I have always found that there is a distinct power in personal narrative. Stories create solidarity, and her story did that for me. Here’s another maxim for the jar: none of us are alone. We are resilient, we are strong, and we have each other.

On April 21, 2018, I was raped. Rape is not always how you think it is, or how people sometimes talk about it in the media. It is often quiet, it is shocking, and it is the most unsettling experience. This is the third time it has happened to me, but it is the first time it has happened while living in my childhood home, in my hometown. The first time was while I was away at college. The second time was while I was studying abroad. But this time, I was home. I was in MY town, I was in MY safe place, I went out in MY city. When I was away from home it felt like I should’ve expected it. This time was worse.

It was 6am on a Saturday morning. I had driven him home after a night out with one of my closest friends. His room was freezing and the lights were too bright. We had been fooling around a bit when he pushed me down and held me there while he penetrated me without a condom. He stopped after a few strokes; I had started crying and begging him to stop. He apologized—he hadn’t meant to hurt me, he thought it was what I wanted. HOW? I had told him I did not want to sleep with him—several times: at the bar where we met, at the 24-hour diner where we shared food, in the Uber back to my friend’s apartment. He felt horrible; he didn’t mean to do this to me, he would never mean to hurt me. Not like this.
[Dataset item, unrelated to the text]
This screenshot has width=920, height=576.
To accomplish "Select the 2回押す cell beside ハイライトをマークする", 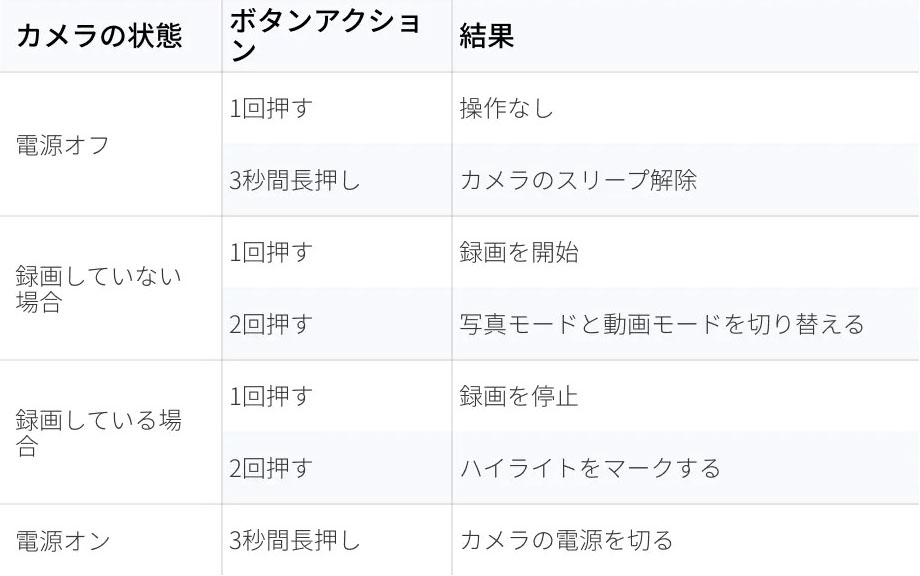I will coord(271,469).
I couldn’t hold down food for the rest of the day. I vomited so violently from the anxiety attacks that red dots appeared around my eyes, which were so swollen they were nearly shut. Monday came around and several anxiety attacks later, I had to be at work. I made it for about three hours before I had another anxiety attack. My boss rubbed my back while I gasped for air, trying to breathe, trying to keep sight of the fact that I am not dying, I am okay, I am okay, I am okay, it’s all okay. I told her everything, and she told me that it had happened to her. She told me I don’t have to be okay right now, but I will be. She also told me that he does not get to take anything away from me, from who I am, from who I will be.
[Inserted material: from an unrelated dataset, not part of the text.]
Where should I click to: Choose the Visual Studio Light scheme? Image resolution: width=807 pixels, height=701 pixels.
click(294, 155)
She reminded me of someone else in that moment: a woman I had known in college. I never understood how she could talk so freely about it, how she could say “my rapist” or “when I was raped”. I had always admired her for it, for doing something I could not. This woman stayed with me for the rest of the week—I thought about her constantly, thinking about how she took ownership of it, of how much I wished that I could, how much I want to be able to do that. She was with me when I sat in the closest Planned Parenthood—which happened to be in the neighboring state—for not one but two appointments that Tuesday afternoon. She was with me on Wednesday when a coworker looked at me and told me that I don’t seem the same—am I sure I’m okay? I will be. She was with me as I managed to keep it together when a coworker at my other job asked me about my recent breakup and if I was living that “single hoe life” now. On Friday, she messaged me asking if I was still interested in writing something for submission to Bitter Blush.
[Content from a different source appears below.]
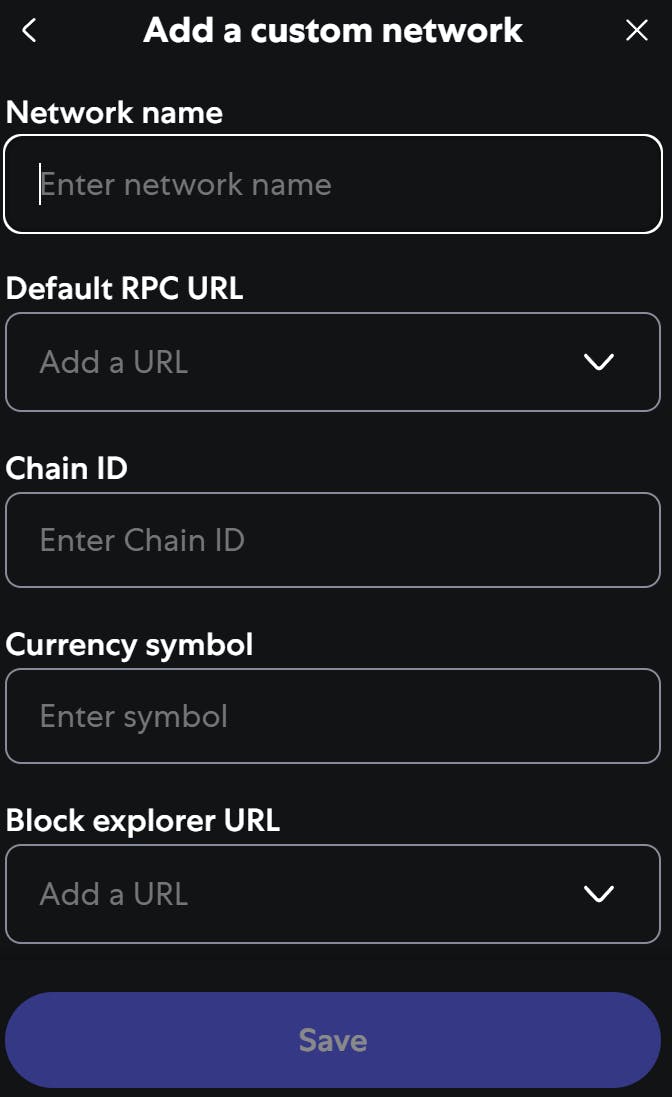Screen dimensions: 672x1097
Task: Click the Network name input field
Action: point(333,184)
This was it. This was how I was going to “do something about it”. I had been feeling wracked with guilt for not reporting it, for not feeling strong enough to confront the trauma in the immediate aftermath, for knowing that not reporting it added to the statistic, rather than changing the narrative. It made me feel weak. This woman didn’t report hers either, but she changed my narrative. I was in my own hell and she pulled me out, without even knowing how her story made me feel: like I would be okay—maybe not today or any time soon, but I would be eventually—and that is enough for now.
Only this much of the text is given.